Por vía de obediencia, desempeñó cargos de gobierno en su Orden. Medina del Campo, Soria, Sevilla y Granada como prior. También será Visitador de Andalucía y Definidor de España.
Tuvo dos deseos frustrados. En el siglo XVI, como antes lo fueran las Cruzadas, el amor a Jesucristo se manifestaba en muchos con el vehemente deseo de ir a las Indias, predicar el Evangelio y morir mártires en las nuevas tierras lejanas. El P. Orozco también lo sintió, lo alimentó y lo puso por obra embarcándose para la empresa evangelizadora en las nuevas tierras; pero los planes del Señor eran otros sobre su persona y actividad haciendo que desde Canarias tuviera que iniciar el retorno al continente por un ataque agudo de gota. El otro deseo insatisfecho fue el permanente anhelo de vivir casi en solitario en el convento agustino de El Risco.
Una faceta menos conocida de su vida es la de fundador de conventos.
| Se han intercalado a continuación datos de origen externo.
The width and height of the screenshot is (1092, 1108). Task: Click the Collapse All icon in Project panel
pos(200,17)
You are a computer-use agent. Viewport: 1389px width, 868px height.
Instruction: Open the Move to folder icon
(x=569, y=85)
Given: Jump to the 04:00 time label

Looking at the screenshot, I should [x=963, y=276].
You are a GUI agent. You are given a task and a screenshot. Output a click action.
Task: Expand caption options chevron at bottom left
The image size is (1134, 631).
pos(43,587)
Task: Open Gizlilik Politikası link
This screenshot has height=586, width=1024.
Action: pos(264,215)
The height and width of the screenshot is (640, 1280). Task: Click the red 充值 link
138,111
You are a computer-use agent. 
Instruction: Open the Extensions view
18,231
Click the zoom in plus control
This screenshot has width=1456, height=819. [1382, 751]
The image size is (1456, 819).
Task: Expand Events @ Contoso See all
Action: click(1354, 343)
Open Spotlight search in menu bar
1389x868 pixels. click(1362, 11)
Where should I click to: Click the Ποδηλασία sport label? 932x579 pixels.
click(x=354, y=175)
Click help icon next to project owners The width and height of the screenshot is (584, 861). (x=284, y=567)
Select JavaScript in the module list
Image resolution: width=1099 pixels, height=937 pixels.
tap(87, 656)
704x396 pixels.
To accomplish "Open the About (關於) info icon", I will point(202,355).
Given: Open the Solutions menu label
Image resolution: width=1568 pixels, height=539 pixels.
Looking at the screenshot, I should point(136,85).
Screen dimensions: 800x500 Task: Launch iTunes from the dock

Abrió uno en Talavera para agustinas, muy pobre, tanto que por años tuvo él que ayudarlas con su paga de predicador real; en 1576, otro para hombres en la misma ciudad; en Madrid, el de agustinas que se llamarán del P. Orozco, en 1570, y, también en la capital del Reino, el de las agustinas de la Visitación que luego serán las agustinas de Santa Isabel.
La fogosidad y bondad de predicador que en todo momento buscó el bien de los fieles oyentes parecen ocultar su sufrimiento interior. Soportó durante treinta años terribles escrúpulos de los que sólo se veía libre a la hora de celebrar diariamente la Misa y en el ministerio sacerdotal del confesonario. Lo mismo que llegaron, se fueron; sucedió cuando el buen Dios quiso regalarle la paz.
Doña María de Aragón donó sus casas para convertirla en colegio. A aquel convento improvisado se retiró el anciano P. Orozco y vivió sus dos últimos años. Murió santamente en 1591, después de recibir las visitas de Felipe II, Isabel Clara Eugenia y del Cardenal Quiroga. Aún tuvo el buen gusto, el excelente buen humor, o quizá la deformación profesional a la que lleva el hábito, de querer predicar a quienes le acompañaban en la hora postrera su último sermón de media hora de reloj.
León XIII lo beatificó en el año 1882.
Es una pena que este hombre santo, modelo de predicador, entregado a Dios y a los demás su larga vida, permanezca en la sombra del lejano recuerdo, casi olvidado, con sus escritos sin estudiar ni publicar. ¡Quién sabe si un estudioso de la Historia decidirá un día sacarlos de la penumbra para ofertarlos a la posteridad! De hecho, él tenía la firme convicción de que, si había decidido escribir, había sido por un querer manifestado expresamente por la Virgen.